## Entries shown
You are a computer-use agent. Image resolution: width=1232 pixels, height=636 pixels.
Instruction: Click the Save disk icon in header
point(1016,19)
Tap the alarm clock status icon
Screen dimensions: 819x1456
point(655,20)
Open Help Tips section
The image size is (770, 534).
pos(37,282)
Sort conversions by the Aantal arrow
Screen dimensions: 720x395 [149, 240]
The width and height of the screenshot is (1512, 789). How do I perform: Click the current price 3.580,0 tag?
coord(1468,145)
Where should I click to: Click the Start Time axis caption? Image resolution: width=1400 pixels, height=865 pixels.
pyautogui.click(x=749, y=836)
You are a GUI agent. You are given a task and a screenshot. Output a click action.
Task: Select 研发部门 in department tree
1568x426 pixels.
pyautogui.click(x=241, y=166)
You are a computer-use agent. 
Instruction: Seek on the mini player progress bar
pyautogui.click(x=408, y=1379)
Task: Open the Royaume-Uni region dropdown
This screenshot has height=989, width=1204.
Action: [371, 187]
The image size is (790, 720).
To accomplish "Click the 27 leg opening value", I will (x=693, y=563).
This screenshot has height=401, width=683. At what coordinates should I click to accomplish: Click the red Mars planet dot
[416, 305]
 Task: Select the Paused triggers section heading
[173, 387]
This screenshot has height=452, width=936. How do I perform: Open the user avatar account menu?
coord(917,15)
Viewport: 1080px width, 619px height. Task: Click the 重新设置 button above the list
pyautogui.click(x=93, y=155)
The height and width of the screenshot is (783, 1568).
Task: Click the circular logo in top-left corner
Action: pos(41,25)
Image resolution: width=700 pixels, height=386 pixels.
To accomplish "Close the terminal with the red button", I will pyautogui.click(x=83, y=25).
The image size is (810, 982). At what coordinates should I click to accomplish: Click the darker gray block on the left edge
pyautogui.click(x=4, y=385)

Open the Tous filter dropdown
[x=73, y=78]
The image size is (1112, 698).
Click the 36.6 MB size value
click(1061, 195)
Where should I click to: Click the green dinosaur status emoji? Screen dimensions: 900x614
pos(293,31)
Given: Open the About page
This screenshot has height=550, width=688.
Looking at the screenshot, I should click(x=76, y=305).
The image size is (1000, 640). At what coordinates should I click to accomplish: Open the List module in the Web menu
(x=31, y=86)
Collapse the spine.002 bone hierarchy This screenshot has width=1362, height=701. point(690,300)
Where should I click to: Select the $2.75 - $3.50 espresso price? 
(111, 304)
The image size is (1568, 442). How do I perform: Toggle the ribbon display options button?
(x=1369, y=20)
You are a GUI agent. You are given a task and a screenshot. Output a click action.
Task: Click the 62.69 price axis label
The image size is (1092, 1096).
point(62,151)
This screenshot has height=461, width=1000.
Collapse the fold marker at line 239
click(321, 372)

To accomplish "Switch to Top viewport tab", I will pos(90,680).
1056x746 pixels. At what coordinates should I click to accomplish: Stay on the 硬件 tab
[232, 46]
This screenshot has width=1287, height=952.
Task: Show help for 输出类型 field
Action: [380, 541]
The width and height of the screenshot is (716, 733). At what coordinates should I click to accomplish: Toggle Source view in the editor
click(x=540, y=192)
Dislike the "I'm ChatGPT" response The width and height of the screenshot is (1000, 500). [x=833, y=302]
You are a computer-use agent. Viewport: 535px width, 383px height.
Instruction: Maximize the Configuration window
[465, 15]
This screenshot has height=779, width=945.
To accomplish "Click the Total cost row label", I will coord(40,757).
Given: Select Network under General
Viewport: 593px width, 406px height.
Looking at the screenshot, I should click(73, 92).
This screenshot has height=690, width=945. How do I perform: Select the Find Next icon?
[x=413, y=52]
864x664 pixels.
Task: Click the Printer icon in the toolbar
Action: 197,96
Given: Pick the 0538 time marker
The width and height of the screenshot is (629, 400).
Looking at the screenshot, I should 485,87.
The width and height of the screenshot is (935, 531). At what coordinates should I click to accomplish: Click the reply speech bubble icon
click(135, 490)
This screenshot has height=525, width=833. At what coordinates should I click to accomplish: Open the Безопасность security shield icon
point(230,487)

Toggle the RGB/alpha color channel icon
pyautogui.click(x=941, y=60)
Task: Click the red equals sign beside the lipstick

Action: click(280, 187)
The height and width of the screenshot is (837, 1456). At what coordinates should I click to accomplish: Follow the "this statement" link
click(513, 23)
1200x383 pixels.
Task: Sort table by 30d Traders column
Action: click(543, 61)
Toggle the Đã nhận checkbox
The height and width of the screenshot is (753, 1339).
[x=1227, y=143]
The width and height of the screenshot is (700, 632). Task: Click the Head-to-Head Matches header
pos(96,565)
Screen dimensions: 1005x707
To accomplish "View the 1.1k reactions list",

## Exercise
Retype each record in full, please.

## Answer to this exercise
You are a computer-use agent. Image resolution: width=1232 pixels, height=636 pixels.
Instruction: Click the Save disk icon in header
point(1016,19)
Tap the alarm clock status icon
Screen dimensions: 819x1456
point(655,20)
Open Help Tips section
The image size is (770, 534).
pos(37,282)
Sort conversions by the Aantal arrow
Screen dimensions: 720x395 [149, 240]
The width and height of the screenshot is (1512, 789). How do I perform: Click the current price 3.580,0 tag?
coord(1468,145)
Where should I click to: Click the Start Time axis caption? Image resolution: width=1400 pixels, height=865 pixels.
pyautogui.click(x=749, y=836)
You are a GUI agent. You are given a task and a screenshot. Output a click action.
Task: Select 研发部门 in department tree
1568x426 pixels.
pyautogui.click(x=241, y=166)
You are a computer-use agent. 
Instruction: Seek on the mini player progress bar
pyautogui.click(x=408, y=1379)
Task: Open the Royaume-Uni region dropdown
This screenshot has height=989, width=1204.
Action: [371, 187]
The image size is (790, 720).
To accomplish "Click the 27 leg opening value", I will (x=693, y=563).
This screenshot has height=401, width=683. At what coordinates should I click to accomplish: Click the red Mars planet dot
[416, 305]
 Task: Select the Paused triggers section heading
[173, 387]
This screenshot has height=452, width=936. How do I perform: Open the user avatar account menu?
coord(917,15)
Viewport: 1080px width, 619px height. Task: Click the 重新设置 button above the list
pyautogui.click(x=93, y=155)
The height and width of the screenshot is (783, 1568).
Task: Click the circular logo in top-left corner
Action: pos(41,25)
Image resolution: width=700 pixels, height=386 pixels.
To accomplish "Close the terminal with the red button", I will pyautogui.click(x=83, y=25).
The image size is (810, 982). At what coordinates should I click to accomplish: Click the darker gray block on the left edge
pyautogui.click(x=4, y=385)

Open the Tous filter dropdown
[x=73, y=78]
The image size is (1112, 698).
Click the 36.6 MB size value
click(1061, 195)
Where should I click to: Click the green dinosaur status emoji? Screen dimensions: 900x614
pos(293,31)
Given: Open the About page
This screenshot has height=550, width=688.
Looking at the screenshot, I should click(x=76, y=305).
The image size is (1000, 640). At what coordinates should I click to accomplish: Open the List module in the Web menu
(x=31, y=86)
Collapse the spine.002 bone hierarchy This screenshot has width=1362, height=701. point(690,300)
Where should I click to: Select the $2.75 - $3.50 espresso price? 
(111, 304)
The image size is (1568, 442). How do I perform: Toggle the ribbon display options button?
(x=1369, y=20)
You are a GUI agent. You are given a task and a screenshot. Output a click action.
Task: Click the 62.69 price axis label
The image size is (1092, 1096).
point(62,151)
This screenshot has height=461, width=1000.
Collapse the fold marker at line 239
click(321, 372)

To accomplish "Switch to Top viewport tab", I will pos(90,680).
1056x746 pixels. At what coordinates should I click to accomplish: Stay on the 硬件 tab
[232, 46]
This screenshot has width=1287, height=952.
Task: Show help for 输出类型 field
Action: [380, 541]
The width and height of the screenshot is (716, 733). At what coordinates should I click to accomplish: Toggle Source view in the editor
click(x=540, y=192)
Dislike the "I'm ChatGPT" response The width and height of the screenshot is (1000, 500). [x=833, y=302]
You are a computer-use agent. Viewport: 535px width, 383px height.
Instruction: Maximize the Configuration window
[465, 15]
This screenshot has height=779, width=945.
To accomplish "Click the Total cost row label", I will coord(40,757).
Given: Select Network under General
Viewport: 593px width, 406px height.
Looking at the screenshot, I should click(73, 92).
This screenshot has height=690, width=945. How do I perform: Select the Find Next icon?
[x=413, y=52]
864x664 pixels.
Task: Click the Printer icon in the toolbar
Action: 197,96
Given: Pick the 0538 time marker
The width and height of the screenshot is (629, 400).
Looking at the screenshot, I should 485,87.
The width and height of the screenshot is (935, 531). At what coordinates should I click to accomplish: Click the reply speech bubble icon
click(135, 490)
This screenshot has height=525, width=833. At what coordinates should I click to accomplish: Open the Безопасность security shield icon
point(230,487)

Toggle the RGB/alpha color channel icon
pyautogui.click(x=941, y=60)
Task: Click the red equals sign beside the lipstick

Action: click(280, 187)
The height and width of the screenshot is (837, 1456). At what coordinates should I click to accomplish: Follow the "this statement" link
click(513, 23)
1200x383 pixels.
Task: Sort table by 30d Traders column
Action: click(543, 61)
Toggle the Đã nhận checkbox
The height and width of the screenshot is (753, 1339).
[x=1227, y=143]
The width and height of the screenshot is (700, 632). Task: Click the Head-to-Head Matches header
pos(96,565)
Screen dimensions: 1005x707
To accomplish "View the 1.1k reactions list",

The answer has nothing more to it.